## EXERCISE
Please rewrite the lines below, replacing every "Instruction" with "Command" and leaving the rest unchanged.

## ENTRIES SHOWN
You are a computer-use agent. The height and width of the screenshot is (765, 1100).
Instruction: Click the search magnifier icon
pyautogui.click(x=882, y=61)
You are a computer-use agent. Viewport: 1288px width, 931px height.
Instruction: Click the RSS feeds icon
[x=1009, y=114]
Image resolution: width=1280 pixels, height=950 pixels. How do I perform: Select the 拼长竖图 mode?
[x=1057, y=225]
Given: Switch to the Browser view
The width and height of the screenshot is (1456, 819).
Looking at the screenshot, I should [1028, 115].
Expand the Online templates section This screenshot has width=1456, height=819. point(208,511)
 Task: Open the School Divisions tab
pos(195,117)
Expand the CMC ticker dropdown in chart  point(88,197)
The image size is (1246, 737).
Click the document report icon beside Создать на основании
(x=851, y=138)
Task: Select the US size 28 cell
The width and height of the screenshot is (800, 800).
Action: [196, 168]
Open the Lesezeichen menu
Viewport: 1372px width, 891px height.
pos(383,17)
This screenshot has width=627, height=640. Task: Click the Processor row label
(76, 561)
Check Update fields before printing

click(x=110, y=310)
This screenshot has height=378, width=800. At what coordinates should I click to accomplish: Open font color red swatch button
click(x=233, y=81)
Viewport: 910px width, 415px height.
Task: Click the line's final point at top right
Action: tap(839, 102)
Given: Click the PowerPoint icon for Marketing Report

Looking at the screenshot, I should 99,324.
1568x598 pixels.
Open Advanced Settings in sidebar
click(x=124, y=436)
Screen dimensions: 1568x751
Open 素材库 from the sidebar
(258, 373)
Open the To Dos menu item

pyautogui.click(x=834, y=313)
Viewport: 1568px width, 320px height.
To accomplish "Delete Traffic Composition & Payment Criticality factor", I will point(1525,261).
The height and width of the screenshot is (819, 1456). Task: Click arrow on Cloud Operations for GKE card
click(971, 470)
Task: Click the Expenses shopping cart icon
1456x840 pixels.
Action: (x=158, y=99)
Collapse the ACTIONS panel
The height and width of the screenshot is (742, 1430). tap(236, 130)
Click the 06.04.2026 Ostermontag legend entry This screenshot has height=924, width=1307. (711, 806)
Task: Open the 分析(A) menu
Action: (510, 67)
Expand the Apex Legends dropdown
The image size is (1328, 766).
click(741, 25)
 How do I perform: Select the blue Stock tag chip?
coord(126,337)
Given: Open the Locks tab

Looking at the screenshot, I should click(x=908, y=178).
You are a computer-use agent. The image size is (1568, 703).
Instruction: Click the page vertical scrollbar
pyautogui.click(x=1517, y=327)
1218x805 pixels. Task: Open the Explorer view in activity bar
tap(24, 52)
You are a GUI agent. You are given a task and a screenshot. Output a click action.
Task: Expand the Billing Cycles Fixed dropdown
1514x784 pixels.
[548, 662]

## SOLUTION TO THIS TASK
You are a computer-use agent. The height and width of the screenshot is (765, 1100).
Command: Click the search magnifier icon
pyautogui.click(x=882, y=61)
You are a computer-use agent. Viewport: 1288px width, 931px height.
Command: Click the RSS feeds icon
[x=1009, y=114]
Image resolution: width=1280 pixels, height=950 pixels. How do I perform: Select the 拼长竖图 mode?
[x=1057, y=225]
Given: Switch to the Browser view
The width and height of the screenshot is (1456, 819).
Looking at the screenshot, I should [1028, 115].
Expand the Online templates section This screenshot has width=1456, height=819. point(208,511)
 Task: Open the School Divisions tab
pos(195,117)
Expand the CMC ticker dropdown in chart  point(88,197)
The image size is (1246, 737).
Click the document report icon beside Создать на основании
(x=851, y=138)
Task: Select the US size 28 cell
The width and height of the screenshot is (800, 800).
Action: [196, 168]
Open the Lesezeichen menu
Viewport: 1372px width, 891px height.
pos(383,17)
This screenshot has width=627, height=640. Task: Click the Processor row label
(76, 561)
Check Update fields before printing

click(x=110, y=310)
This screenshot has height=378, width=800. At what coordinates should I click to accomplish: Open font color red swatch button
click(x=233, y=81)
Viewport: 910px width, 415px height.
Task: Click the line's final point at top right
Action: tap(839, 102)
Given: Click the PowerPoint icon for Marketing Report

Looking at the screenshot, I should 99,324.
1568x598 pixels.
Open Advanced Settings in sidebar
click(x=124, y=436)
Screen dimensions: 1568x751
Open 素材库 from the sidebar
(258, 373)
Open the To Dos menu item

pyautogui.click(x=834, y=313)
Viewport: 1568px width, 320px height.
To accomplish "Delete Traffic Composition & Payment Criticality factor", I will point(1525,261).
The height and width of the screenshot is (819, 1456). Task: Click arrow on Cloud Operations for GKE card
click(971, 470)
Task: Click the Expenses shopping cart icon
1456x840 pixels.
Action: (x=158, y=99)
Collapse the ACTIONS panel
The height and width of the screenshot is (742, 1430). tap(236, 130)
Click the 06.04.2026 Ostermontag legend entry This screenshot has height=924, width=1307. (711, 806)
Task: Open the 分析(A) menu
Action: (510, 67)
Expand the Apex Legends dropdown
The image size is (1328, 766).
click(741, 25)
 How do I perform: Select the blue Stock tag chip?
coord(126,337)
Given: Open the Locks tab

Looking at the screenshot, I should click(x=908, y=178).
You are a computer-use agent. The image size is (1568, 703).
Command: Click the page vertical scrollbar
pyautogui.click(x=1517, y=327)
1218x805 pixels. Task: Open the Explorer view in activity bar
tap(24, 52)
You are a GUI agent. You are given a task and a screenshot. Output a click action.
Task: Expand the Billing Cycles Fixed dropdown
1514x784 pixels.
[548, 662]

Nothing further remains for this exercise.